I’m trying to run a Mask R-CNN model with aerial imagery. To optimise this, I run everything with CUDA. But this creates a few errors. Here is my code:
# Python
import torch
import torchvision
from torchvision.models.detection import MaskRCNN
import gc
import torch.nn as nn
from torchvision.models.detection.rpn import AnchorGenerator
from torch.cuda.amp import GradScaler
os.environ["CUDA_LAUNCH_BLOCKING"] = "1"
gc.collect()
torch.cuda.empty_cache()
# Define the model
resnet_net = torchvision.models.resnet18(weights=torchvision.models.ResNet18_Weights.DEFAULT)
modules = list(resnet_net.children())[:-1]
backbone = nn.Sequential(*modules)
backbone.out_channels = 512
# Define the anchor generator
anchor_generator = AnchorGenerator(sizes=((32, 64, 128, 256, 512),),
aspect_ratios=((0.5, 1.0, 2.0),))
# Define the model with the configured backbone and anchor generator
model = MaskRCNN(backbone=backbone, num_classes=91, rpn_anchor_generator=anchor_generator)
# Move the model to the GPU if available
device = torch.device('cuda' if torch.cuda.is_available() else 'cpu')
model.to(device)
# Define the optimizer
optimizer = torch.optim.SGD(model.parameters(), lr=0.005, momentum=0.9, weight_decay=0.0005)
scaler = GradScaler()
# Train the model
num_epochs = 5
for epoch in range(num_epochs):
model.train()
counter = 0
for images, height, targets, names in train_ds:
print(counter)
counter += 1
images = list(image.to(device) for image in images)

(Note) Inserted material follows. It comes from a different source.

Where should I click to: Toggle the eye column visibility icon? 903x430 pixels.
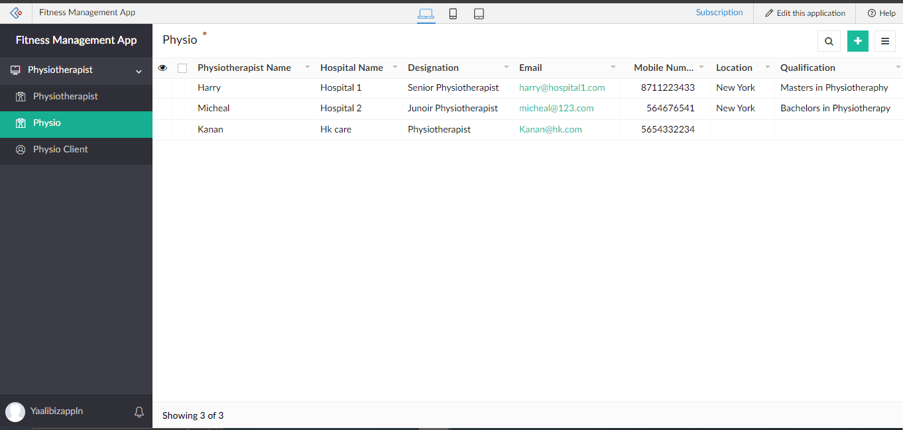(162, 68)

targets = [{k: v.to(device) for k, v in t.items()} for t in targets]
optimizer.zero_grad()
with torch.cuda.amp.autocast():
loss_dict = model(images, targets)
losses = sum(loss for loss in loss_dict.values())

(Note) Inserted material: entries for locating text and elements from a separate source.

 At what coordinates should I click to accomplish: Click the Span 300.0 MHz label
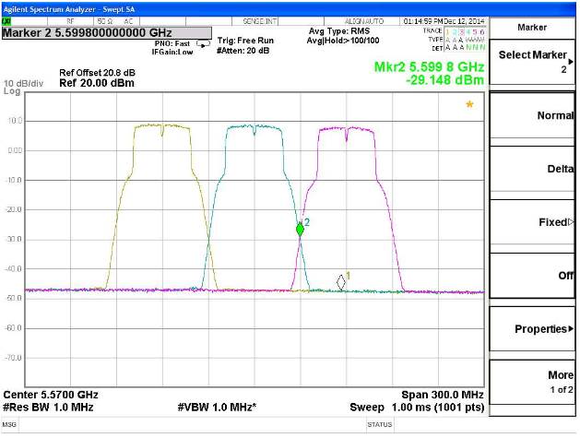pyautogui.click(x=441, y=395)
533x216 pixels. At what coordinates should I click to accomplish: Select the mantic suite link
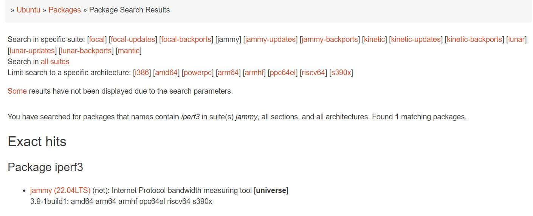tap(129, 51)

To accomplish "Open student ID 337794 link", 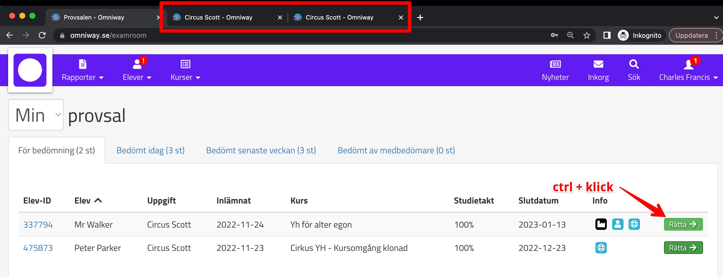I will coord(38,224).
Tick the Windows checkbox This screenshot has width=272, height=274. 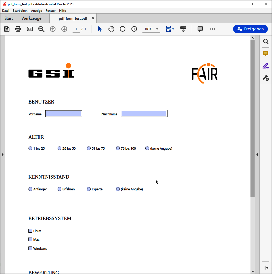click(30, 248)
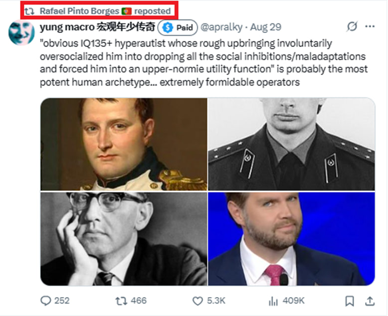The image size is (388, 316).
Task: Click the tweet text about potent archetype
Action: [203, 62]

scaler.scale(losses).backward()
scaler.step(optimizer)
scaler.update()
If I run this code on the gpu, I will at some point get this error:
RuntimeError: CUDA error: an illegal memory access was encountered Compile with "TORCH_USE_CUDA_DSA" to enable device-side assertions.
And if I run it on the cpu, I will get this error:
[error] Disposing session as kernel process died ExitCode: 3221225477, Reason: 0.00s - Debugger warning: It seems that frozen modules are being used, which may 0.00s - make the debugger miss breakpoints. Please pass -Xfrozen_modules=off 0.00s - to python to disable frozen modules. 0.00s - Note: Debugging will proceed. Set PYDEVD_DISABLE_FILE_VALIDATION=1 to disable this validation.
I have encountered some CUDA memory problems before with this code, and this seems related. What are these frozen modules and is it safe to turn them off? Also, I tried to enable this TORCH_USE_CUDA_DSA in my code by adding this:
os.environ["TORCH_USE_CUDA_DSA"] = "1"
But that didn’t solve it. Also, I had one run where i didn’t encounter any of these problems, and where the code ran smoothly (on the gpu).